Deze wet gaat regelen dat wat de rechter heeft goedgekeurd in het vervolg niet meer zal
kunnen. Jaren later komt de wet tot stand en deze heeft terugwerkende kracht tot het
moment van aankondiging. Hierdoor is de rechtszekerheid enigszins beschadigd; er bestaat
dus een spanning tussen rechtszekerheid en terugwerkende kracht.

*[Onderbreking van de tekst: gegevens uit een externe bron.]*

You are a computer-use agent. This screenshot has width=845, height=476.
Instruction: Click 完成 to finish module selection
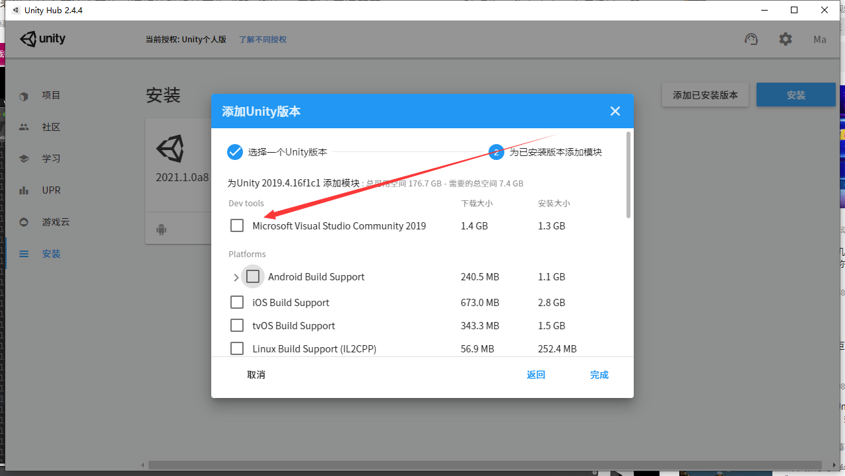(599, 375)
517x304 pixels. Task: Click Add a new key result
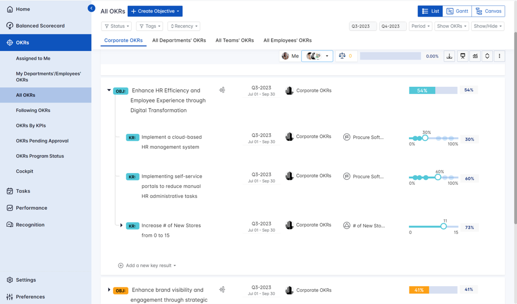click(147, 266)
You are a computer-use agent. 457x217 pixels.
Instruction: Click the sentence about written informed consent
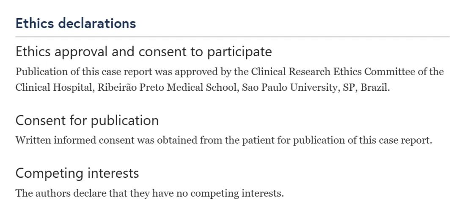tap(223, 140)
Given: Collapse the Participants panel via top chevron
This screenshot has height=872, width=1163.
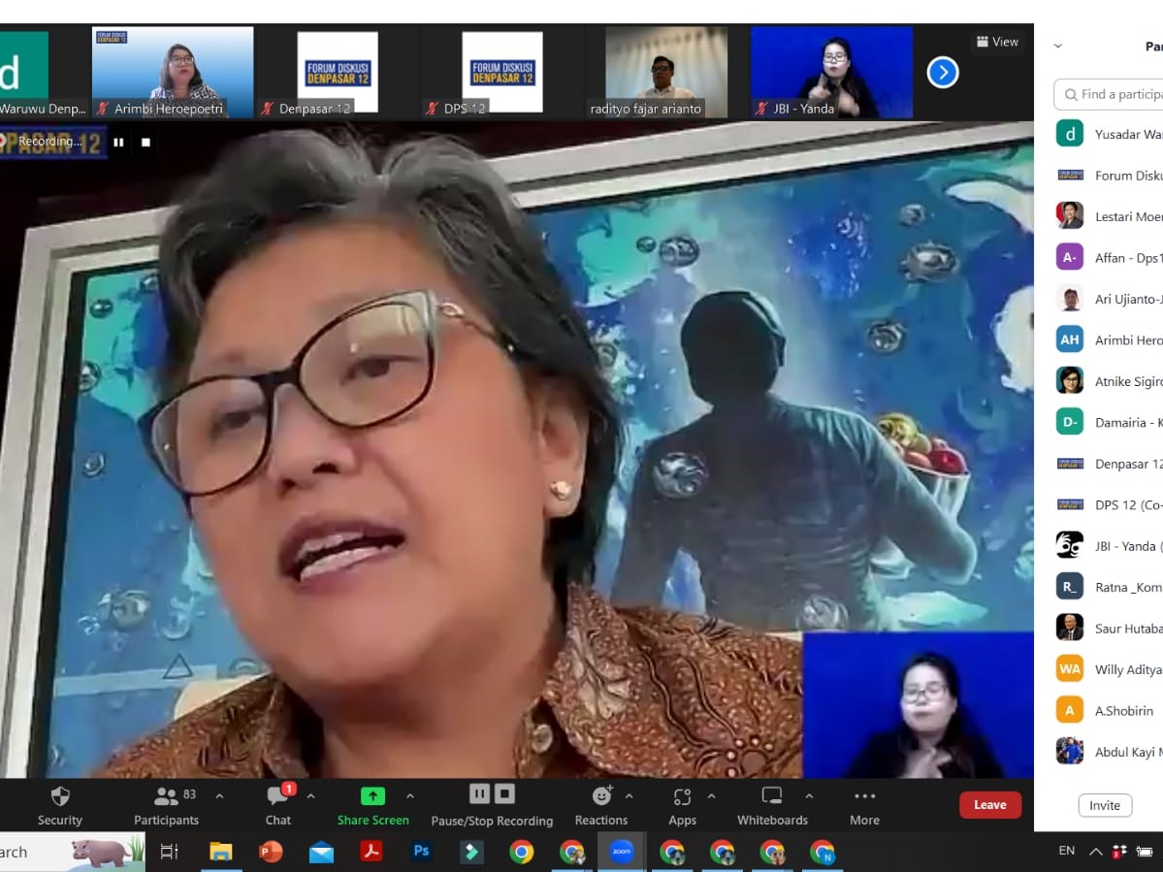Looking at the screenshot, I should (x=1057, y=45).
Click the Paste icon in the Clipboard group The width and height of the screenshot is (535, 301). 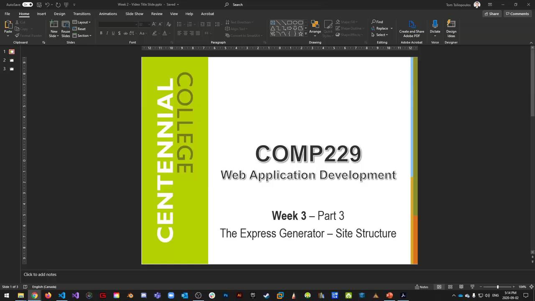click(x=8, y=26)
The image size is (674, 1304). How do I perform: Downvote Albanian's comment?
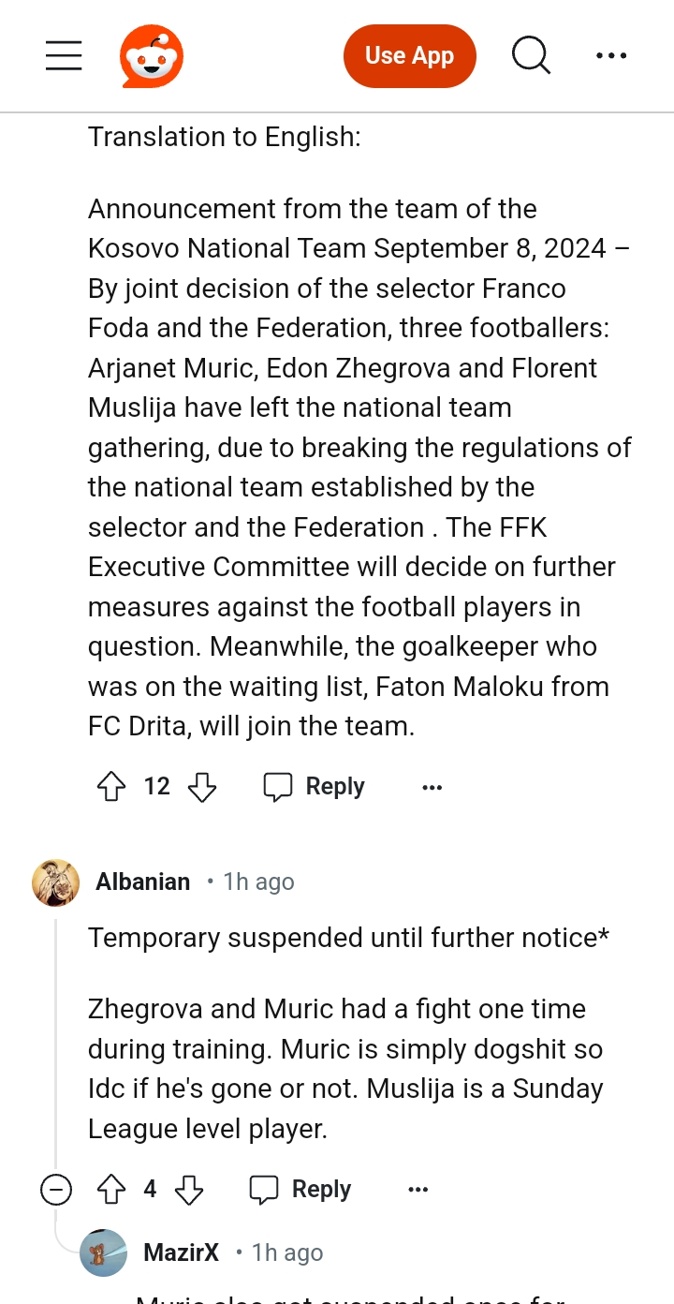[x=189, y=1190]
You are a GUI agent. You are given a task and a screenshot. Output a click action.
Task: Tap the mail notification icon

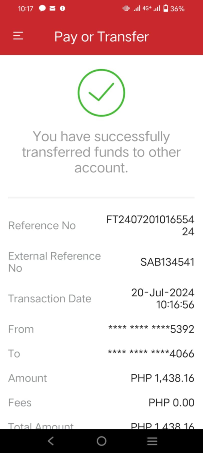[52, 9]
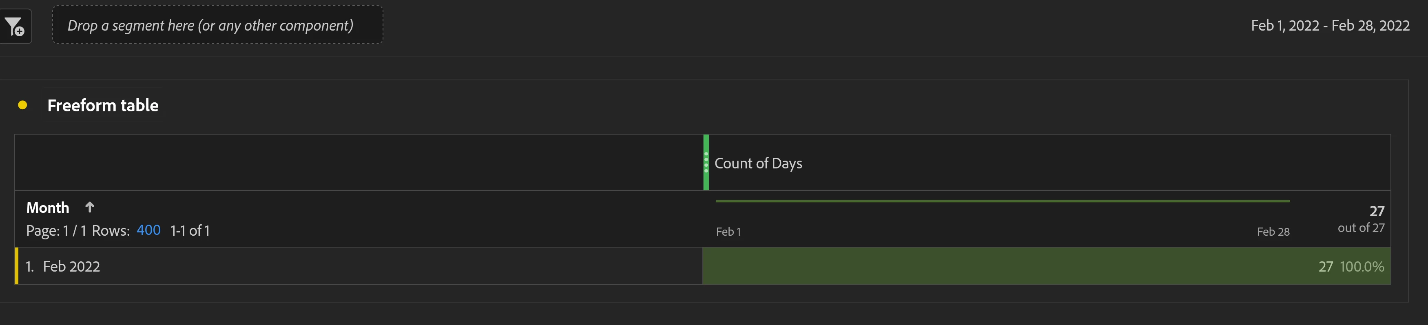Select the green sparkline trend line
This screenshot has height=325, width=1428.
point(1003,201)
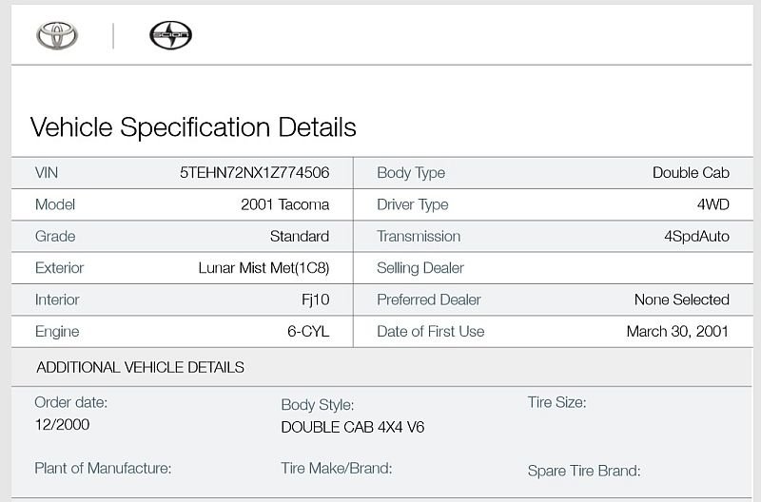Click the Tire Size label
This screenshot has height=502, width=761.
coord(557,402)
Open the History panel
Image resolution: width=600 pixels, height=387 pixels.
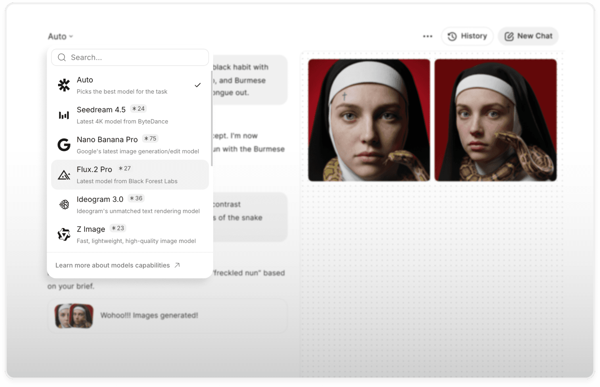(467, 36)
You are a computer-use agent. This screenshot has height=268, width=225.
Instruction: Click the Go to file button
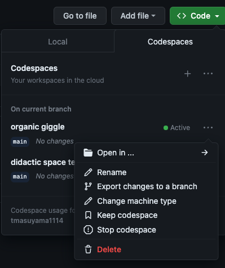[x=80, y=16]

De redenen dat aan de heffing van rijksbelastingen wetten in formele zin ten grondslag
moeten liggen zijn dat belastingheffing als een inbreuk op het eigendomsrecht kan worden
beschouwd en dat burgers recht hebben op bescherming tegen willekeurige
belastingheffing.
Bronnen van het formeel belastingrecht
Wet op de vennootschapsbelasting, wet op de omzetbelasting en wet op de
inkomstenbelasting zijn materiele wetten, waarin de belasting is geregeld. Hierin staat wat
de grondslag is, wat het tarief is en wat uiteindelijke de verschuldigde belasting is.
,In het formeel belastingrecht wordt geregeld dat de belastingen geheven worden (berekend
en geïnd worden). Indien een belastingschuld vaststaat, moet geregeld worden op welke
wijze deze belastingschuld wordt betaald en wat er moet gebeuren indien de burger niet
vrijwillig betaalt. De inspecteur is belast met de heffing en aan de ontvanger is de zorg van
de invordering toevertrouwd. Deze wetten regelen dus hoe de belastingschuld wordt
vastgesteld en bekengemaakt. Belastingrecht beschrijft het geheel van regels ter
verwezenlijking van het materiële belastingrecht en is een onderdeel van het bestuursrecht.
Formeel belastingrecht kan echter ook materiele bepalingen bevatten zoals die over de
vaststelling van de verschuldigdheid en omvang van boeten en straffen. Bestuursrecht is een
recht dat zaken regelt tussen de overheid en de burger. Het civiele recht regelt het recht
tussen burger en burger.
Materiele belastingschulden vloeien rechtstreeks uit de heffingswet voort indien aan de
wettelijke vereisten die de wet stelt aan het ontstaan van die belastingschuld is voldaan.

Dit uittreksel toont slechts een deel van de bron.